Provided data ::
★ ★ ★ ★ ★
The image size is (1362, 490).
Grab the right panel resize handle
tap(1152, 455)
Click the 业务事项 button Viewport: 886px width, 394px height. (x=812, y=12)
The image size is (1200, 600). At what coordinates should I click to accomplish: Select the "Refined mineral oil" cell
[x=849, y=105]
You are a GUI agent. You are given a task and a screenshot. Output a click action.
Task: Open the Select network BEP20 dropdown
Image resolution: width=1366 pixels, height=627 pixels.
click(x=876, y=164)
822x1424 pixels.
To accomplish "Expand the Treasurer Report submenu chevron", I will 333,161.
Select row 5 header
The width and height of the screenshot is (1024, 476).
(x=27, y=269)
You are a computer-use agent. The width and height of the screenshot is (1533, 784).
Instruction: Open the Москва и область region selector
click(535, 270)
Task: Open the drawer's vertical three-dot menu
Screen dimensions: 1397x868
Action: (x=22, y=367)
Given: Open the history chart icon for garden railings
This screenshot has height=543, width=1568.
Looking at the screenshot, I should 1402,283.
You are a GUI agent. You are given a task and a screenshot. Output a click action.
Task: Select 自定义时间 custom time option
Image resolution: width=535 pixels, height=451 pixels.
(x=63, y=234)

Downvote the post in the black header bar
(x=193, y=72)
★ ★ ★ ★ ★
The exercise :: Reproduce every line of the records above, swapping each "Open" for "Launch" and leaving everything else unchanged.

Task output ::
The image size is (1362, 490).
Grab the right panel resize handle
tap(1152, 455)
Click the 业务事项 button Viewport: 886px width, 394px height. (x=812, y=12)
The image size is (1200, 600). At what coordinates should I click to accomplish: Select the "Refined mineral oil" cell
[x=849, y=105]
You are a GUI agent. You are given a task and a screenshot. Output a click action.
Task: Launch the Select network BEP20 dropdown
Image resolution: width=1366 pixels, height=627 pixels.
click(x=876, y=164)
822x1424 pixels.
To accomplish "Expand the Treasurer Report submenu chevron", I will 333,161.
Select row 5 header
The width and height of the screenshot is (1024, 476).
(x=27, y=269)
You are a computer-use agent. The width and height of the screenshot is (1533, 784).
Instruction: Launch the Москва и область region selector
click(535, 270)
Task: Launch the drawer's vertical three-dot menu
Screen dimensions: 1397x868
Action: (x=22, y=367)
Given: Launch the history chart icon for garden railings
This screenshot has height=543, width=1568.
Looking at the screenshot, I should 1402,283.
You are a GUI agent. You are given a task and a screenshot. Output a click action.
Task: Select 自定义时间 custom time option
Image resolution: width=535 pixels, height=451 pixels.
(x=63, y=234)

Downvote the post in the black header bar
(x=193, y=72)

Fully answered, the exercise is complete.